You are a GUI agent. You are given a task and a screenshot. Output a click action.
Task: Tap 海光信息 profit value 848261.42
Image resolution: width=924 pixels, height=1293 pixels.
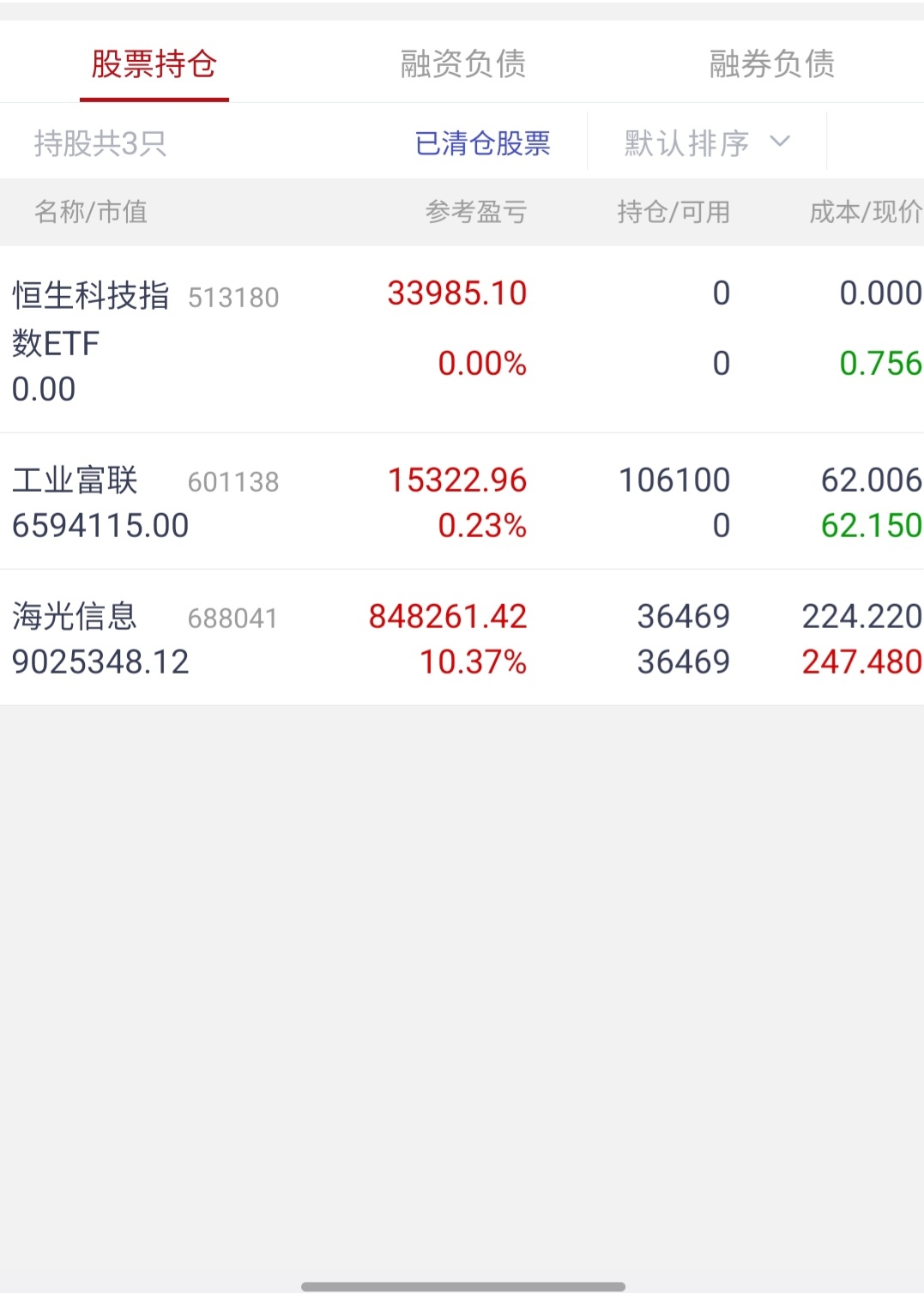click(x=448, y=617)
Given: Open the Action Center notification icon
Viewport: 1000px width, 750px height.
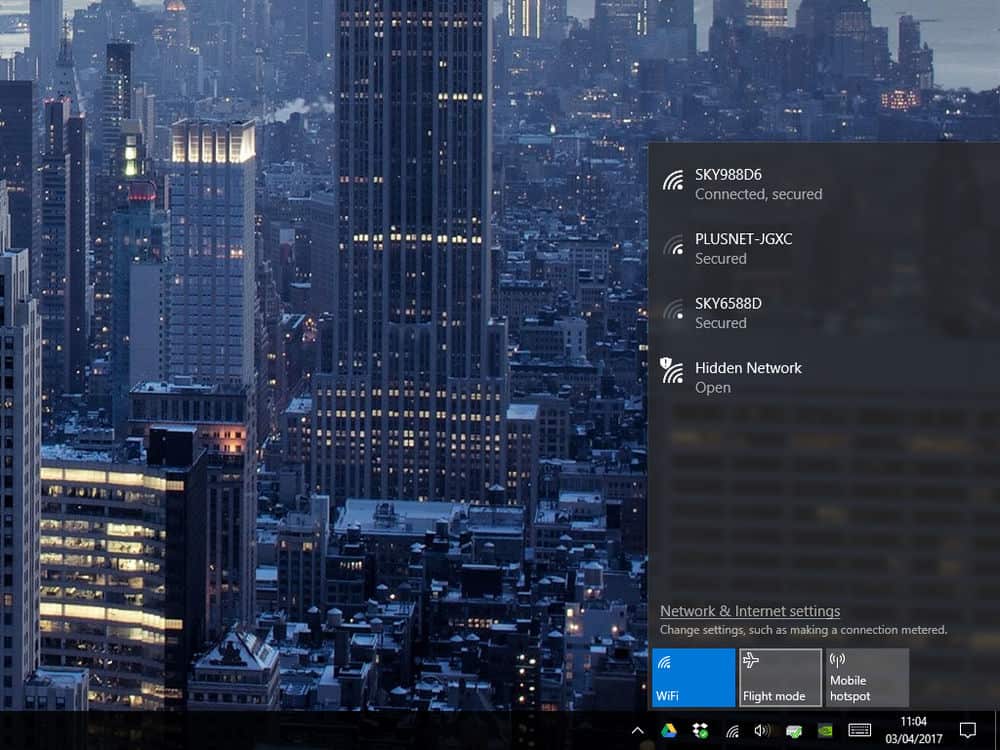Looking at the screenshot, I should (x=967, y=730).
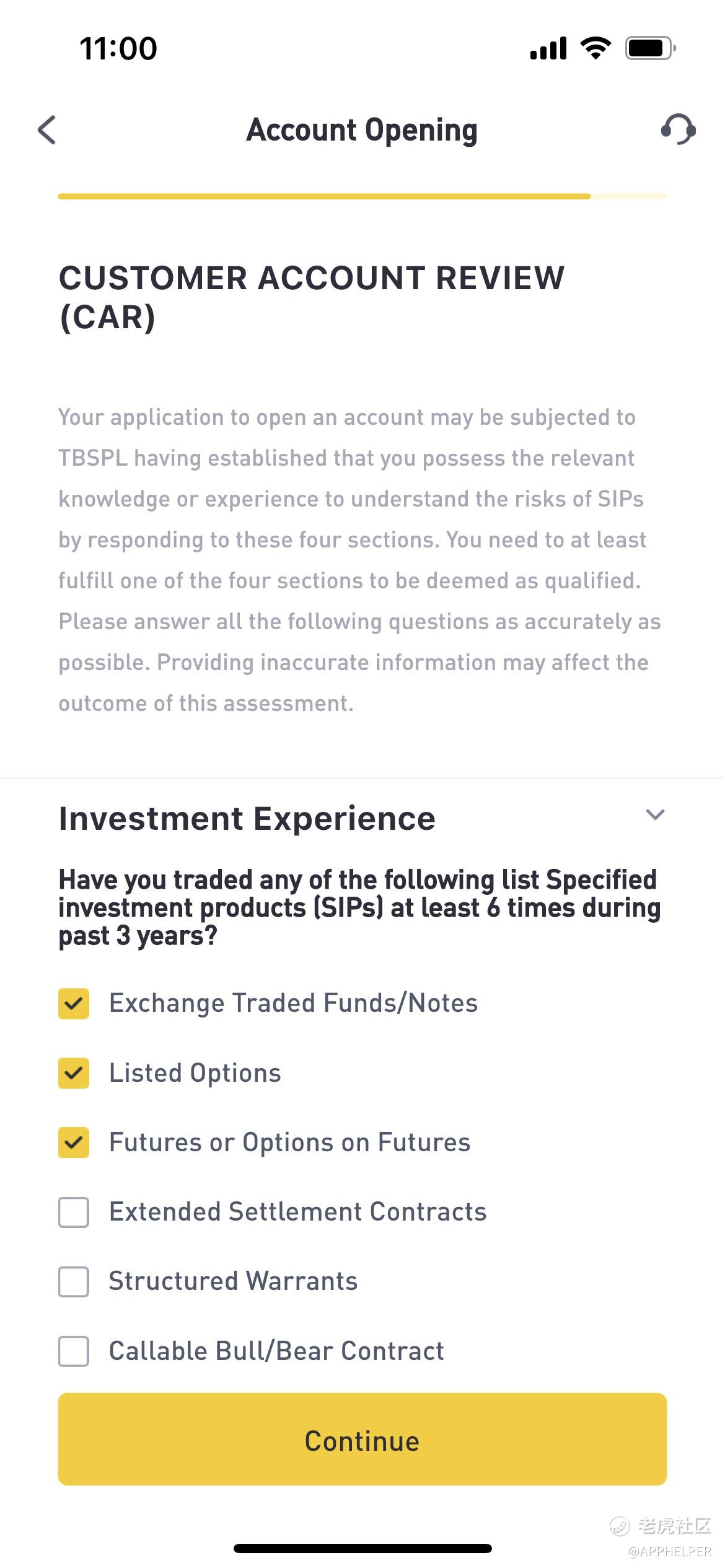Select the Callable Bull/Bear Contract checkbox
The image size is (725, 1568).
click(74, 1351)
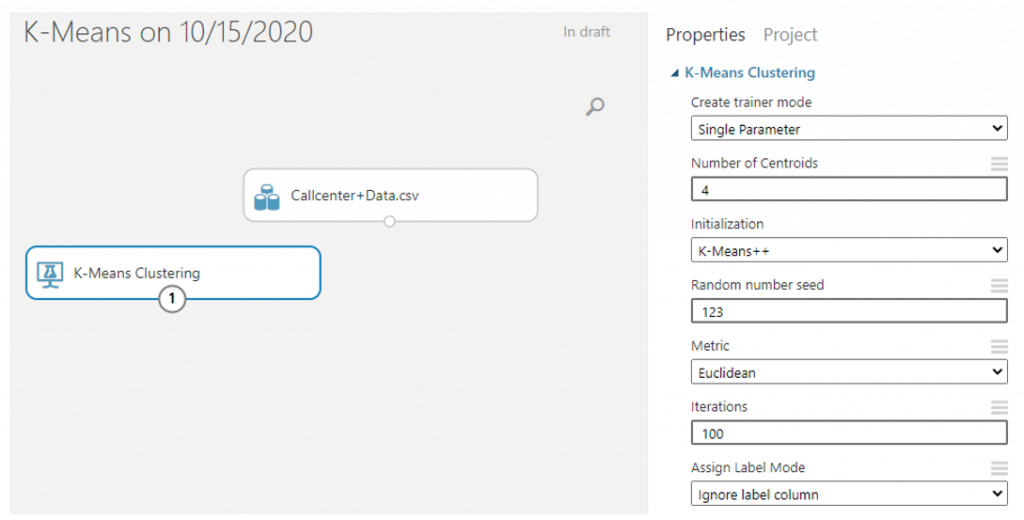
::::::
TASK TO COMPLETE:
Put every line of the records above into a JSON list of strings, one string per line, with blank lines skipped and the pictures left out.

REPLY:
[
  "You are a GUI agent. You are given a task and a screenshot. Output a click action.",
  "Task: Tap 海光信息 profit value 848261.42",
  "Image resolution: width=924 pixels, height=1293 pixels.",
  "click(x=448, y=617)",
  "Given: Open the Action Center notification icon",
  "Viewport: 1000px width, 750px height.",
  "Looking at the screenshot, I should (x=967, y=730).",
  "Select the Callable Bull/Bear Contract checkbox",
  "The image size is (725, 1568).",
  "click(74, 1351)"
]